58. Just Have Fun

3K 286 157
                                    

VAL__POV

Masih tersisa sedikit ngilu dibagian bawah. Namun aku mengabaikannya. Beranjak bangun dan segera menyiapkan sarapan.

Memutuskan membuat omlet kesukaanku dengan warna-warni segar sayuran dan paprika. Menambkan sedikit jagung yang sudah kurebus.

Terkejut saat mendapati Bumi memelukku setelah aku menyapanya pagi ini. Melihat rambut berantakannya khas bangun tidur.

Entahlah, perasaanku dari semalam terasa begitu berat seolah aku menyimpan sesuatu yang tak seharusnya kusimpan.

Hatiku bergerak dengan perasaan yang aneh. Ada gelisah dan kekalutan seolah aku akan kehilangan atau ditinggalkan. Atau aku sedang mengalami trauma paska making love.

Sialan!
Kenapa jadi ngelantur begini sih. Hanya saja aku ingin melakukan banyak hal dengannya. Seolah memberi waktu untuk kami berdua menyimpan banyak hal menarik sebelum tragedi.

Damm it!
Ini berlebihan. Aku jadi paranoid karena pernah terabaikan dan itu sangat melelahkan karena hatiku bermain didalamnya.

"Ayo!"

Suara Bumi menyadarkanku dari lamunan. Melihatnya telah rapi dengan seragam sekolahnya. Lagi-lagi aku tersenyum menatap penampilannya.

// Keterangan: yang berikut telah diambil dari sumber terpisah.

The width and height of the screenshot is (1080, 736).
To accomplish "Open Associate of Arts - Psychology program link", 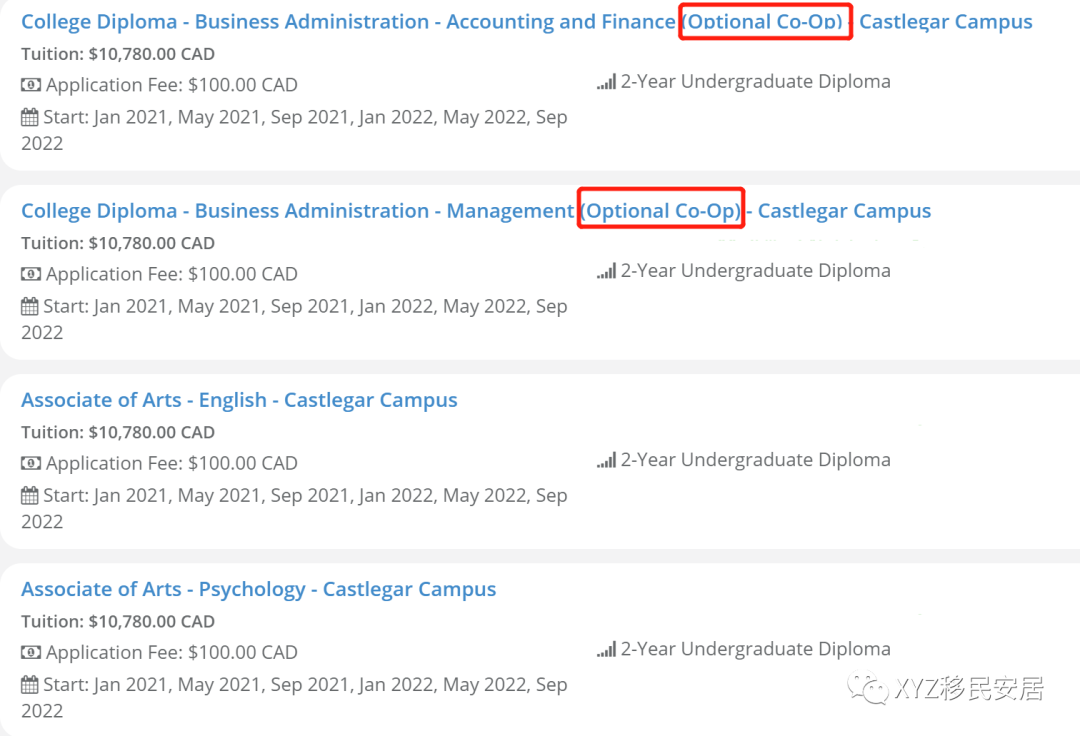I will (258, 589).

Jujur, dia sangat tampan dengan rambut sedikit panjangnya. Jauh terkesan lebih dewasa dari sebelumnya.

"Kita naik mobil saja." Terangnya.

Aku mengangguk. Mengikuti semua kemauannya. Toh langit pagi terlihat mendung dan mengendarai mobil adalah pilihan terbaik.

Waktu berjalan dengan berat. Itu yang kurasakan saat tak ada hal yang bisa membuat hatiku yang gelisah ini tenang. Dan itu menyebalkan.

Bahkan saat ini aku lebih memilih duduk sendirian di perpustakaan saat Bumi sibuk dengan persiapan latihan ujian untuk masuk perguruan tinggi.

"Kenapa melamun?"

Aku terkesiap, sedikit terkejut ketika mendapati bang Qidam duduk dikursi depanku dengan bersendaku tangan. Menatapku dengan kening berkerut.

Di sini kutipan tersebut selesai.